And then of those who don’t fall for it, a large percentage will be so outraged/depressed about it they just go for their favorite form of escapism. Either response works just fine for the wealthy, as long as people aren’t rioting.

More and more of this kind of propaganda is being cranked out it seems. Makes sense.

The propaganda really isn’t working anymore from what I’ve seen… and in the arts I’ve seen a LOT of capitalism as the villain going on over the last few years. Organized labor is picking up hard etc etc.

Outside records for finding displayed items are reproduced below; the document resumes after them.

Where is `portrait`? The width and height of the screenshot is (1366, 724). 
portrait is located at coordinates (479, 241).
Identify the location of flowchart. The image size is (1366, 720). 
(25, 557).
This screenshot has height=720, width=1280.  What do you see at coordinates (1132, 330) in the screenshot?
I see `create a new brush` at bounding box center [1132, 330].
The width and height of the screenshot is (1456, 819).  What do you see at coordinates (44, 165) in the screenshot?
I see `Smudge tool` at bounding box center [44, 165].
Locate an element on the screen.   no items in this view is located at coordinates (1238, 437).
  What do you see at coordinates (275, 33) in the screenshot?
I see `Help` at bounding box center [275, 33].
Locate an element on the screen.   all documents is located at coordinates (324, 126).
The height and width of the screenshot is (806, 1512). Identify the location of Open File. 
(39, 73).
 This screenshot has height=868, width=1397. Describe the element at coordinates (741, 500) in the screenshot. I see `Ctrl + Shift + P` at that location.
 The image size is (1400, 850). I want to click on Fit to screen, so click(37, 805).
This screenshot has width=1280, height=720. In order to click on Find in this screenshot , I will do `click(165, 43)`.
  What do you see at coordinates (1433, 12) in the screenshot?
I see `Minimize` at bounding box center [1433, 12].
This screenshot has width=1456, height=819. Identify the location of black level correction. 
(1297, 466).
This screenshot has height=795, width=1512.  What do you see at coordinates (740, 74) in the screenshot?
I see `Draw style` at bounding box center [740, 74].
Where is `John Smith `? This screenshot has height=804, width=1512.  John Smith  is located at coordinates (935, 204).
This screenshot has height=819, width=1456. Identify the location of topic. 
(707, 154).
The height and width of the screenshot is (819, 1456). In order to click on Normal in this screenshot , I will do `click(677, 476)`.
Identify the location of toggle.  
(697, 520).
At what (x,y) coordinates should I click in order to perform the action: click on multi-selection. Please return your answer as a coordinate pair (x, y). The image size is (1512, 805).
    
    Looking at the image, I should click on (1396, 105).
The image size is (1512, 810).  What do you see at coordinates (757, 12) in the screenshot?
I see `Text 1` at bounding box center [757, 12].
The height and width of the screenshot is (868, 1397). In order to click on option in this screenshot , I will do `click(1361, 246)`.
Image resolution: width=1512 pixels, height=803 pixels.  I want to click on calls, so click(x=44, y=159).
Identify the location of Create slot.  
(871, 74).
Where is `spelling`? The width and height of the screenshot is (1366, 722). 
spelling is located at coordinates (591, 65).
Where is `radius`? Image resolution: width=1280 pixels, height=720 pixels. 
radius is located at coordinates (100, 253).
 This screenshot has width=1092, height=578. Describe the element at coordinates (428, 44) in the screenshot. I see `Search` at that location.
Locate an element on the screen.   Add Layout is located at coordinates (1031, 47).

What’s interesting about this propaganda is the target of that propaganda. It seems to me the people it’s intended to work on are the top 5-10% families (5% for the younger, 10% for the older) who desperately want to believe that everything about the wonderful system they exist in is fine and stable.

I gotta say it is nice up here if you can just totally ignore how all this nice shit is getting to you. It would probably be easier for me if I didn’t earn my money sorting out a series of usually medium significant problems with getting that nice shit to us rich assholes.

If you want a house, skip 1-3 meals a day. Otherwise, quit yer bitchin’.

Article doesn’t seem that terrible to me? The opening line is person saying they bought a house because they were “lucky” and then follows up with the line about being “lucky enough” to have family to stay with.

I feel like there actually some value to these articles. Historically lot of young folks got indoctrinated with idea you should save money/pay debts/etc and then eventually buy a house. But seems housing economics over time really favor a buy a house the second you have means to do so approach?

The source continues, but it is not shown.